# WHAT YOU ARE ASKED TO DO:
Transcribe every line below exactly as it appears, omitting the picture.

Text and item location entries
● ● ● ●

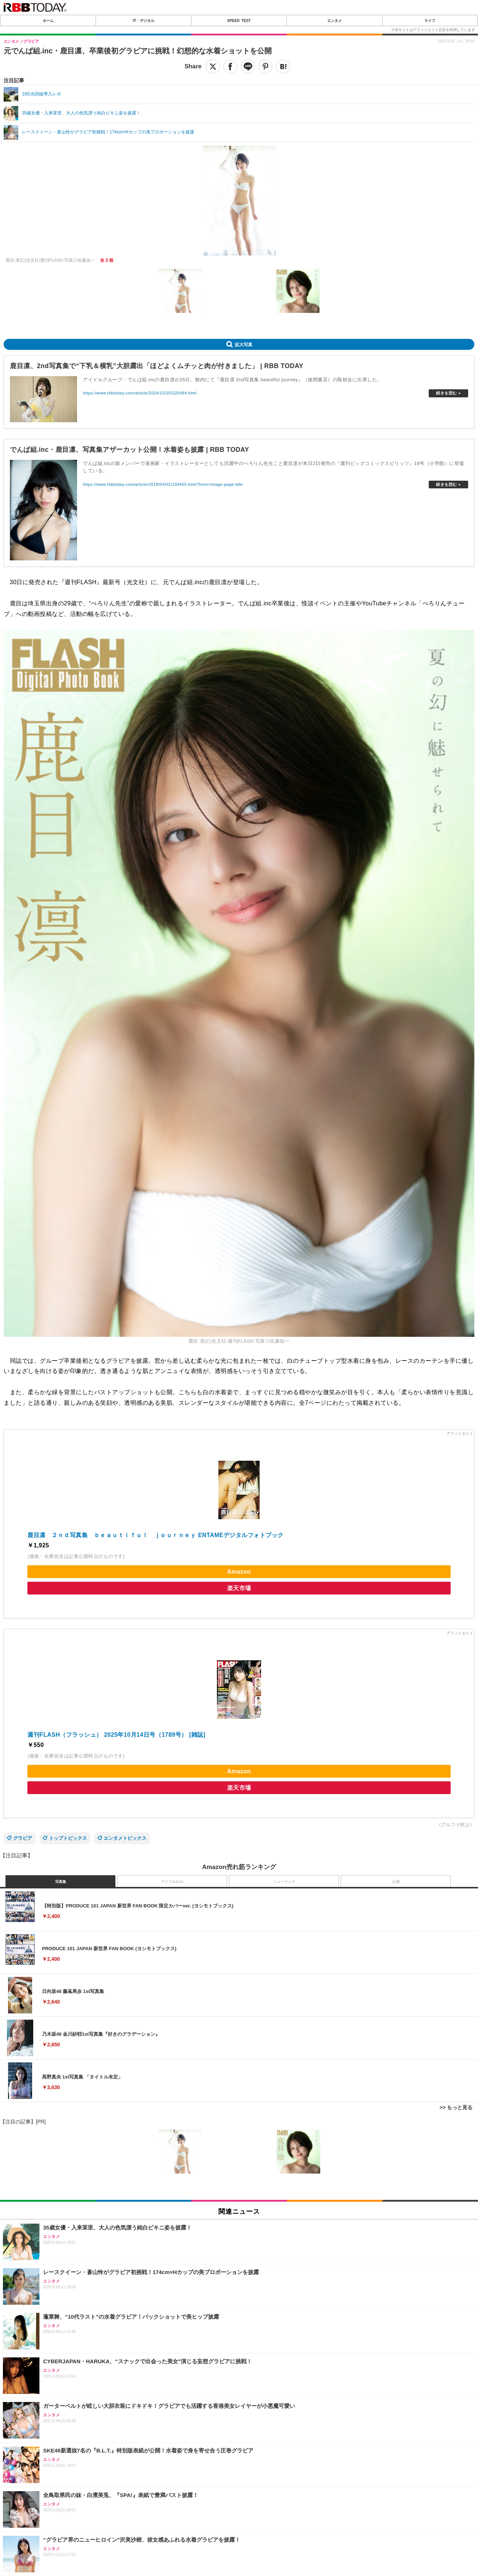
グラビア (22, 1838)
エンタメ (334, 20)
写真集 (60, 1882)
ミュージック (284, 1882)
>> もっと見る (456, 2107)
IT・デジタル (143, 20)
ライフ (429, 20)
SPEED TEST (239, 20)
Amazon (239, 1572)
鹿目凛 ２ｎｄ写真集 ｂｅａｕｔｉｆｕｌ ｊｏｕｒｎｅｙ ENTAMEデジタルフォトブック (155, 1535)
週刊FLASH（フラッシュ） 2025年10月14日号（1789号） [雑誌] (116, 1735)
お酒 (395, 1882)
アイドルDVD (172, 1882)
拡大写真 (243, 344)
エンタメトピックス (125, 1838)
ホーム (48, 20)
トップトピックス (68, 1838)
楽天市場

● ● ● ●

# FULL OUTPUT:
グラビア (22, 1838)
エンタメ (334, 20)
写真集 (60, 1882)
ミュージック (284, 1882)
>> もっと見る (456, 2107)
IT・デジタル (143, 20)
ライフ (429, 20)
SPEED TEST (239, 20)
Amazon (239, 1572)
鹿目凛 ２ｎｄ写真集 ｂｅａｕｔｉｆｕｌ ｊｏｕｒｎｅｙ ENTAMEデジタルフォトブック (155, 1535)
週刊FLASH（フラッシュ） 2025年10月14日号（1789号） [雑誌] (116, 1735)
お酒 (395, 1882)
アイドルDVD (172, 1882)
拡大写真 (243, 344)
エンタメトピックス (125, 1838)
ホーム (48, 20)
トップトピックス (68, 1838)
楽天市場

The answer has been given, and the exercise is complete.